[Task inputs Boundary: Start]

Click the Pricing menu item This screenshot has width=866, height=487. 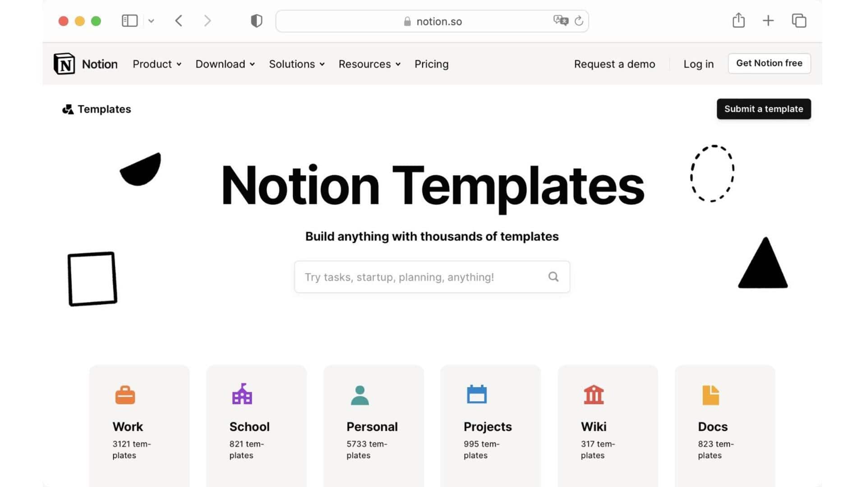432,64
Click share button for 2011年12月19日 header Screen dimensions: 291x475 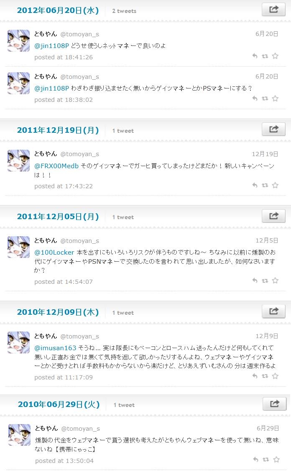(273, 129)
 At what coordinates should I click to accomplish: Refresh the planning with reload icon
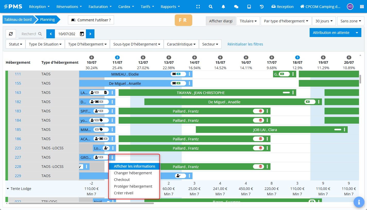click(x=11, y=34)
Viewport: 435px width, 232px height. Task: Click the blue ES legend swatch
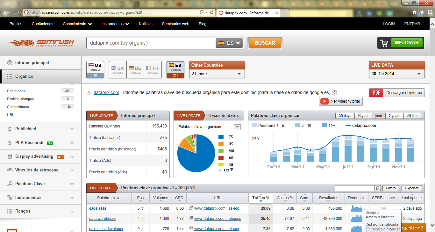coord(221,137)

[Task inputs Boundary: End]

Work to be completed:
Starting with the line that holds "Viewport: 435px width, 232px", print each line through the last one of the data exactly as written, but do not include the pictures.

Reply to the task:
Viewport: 435px width, 232px height. Task: Click the blue ES legend swatch
coord(221,137)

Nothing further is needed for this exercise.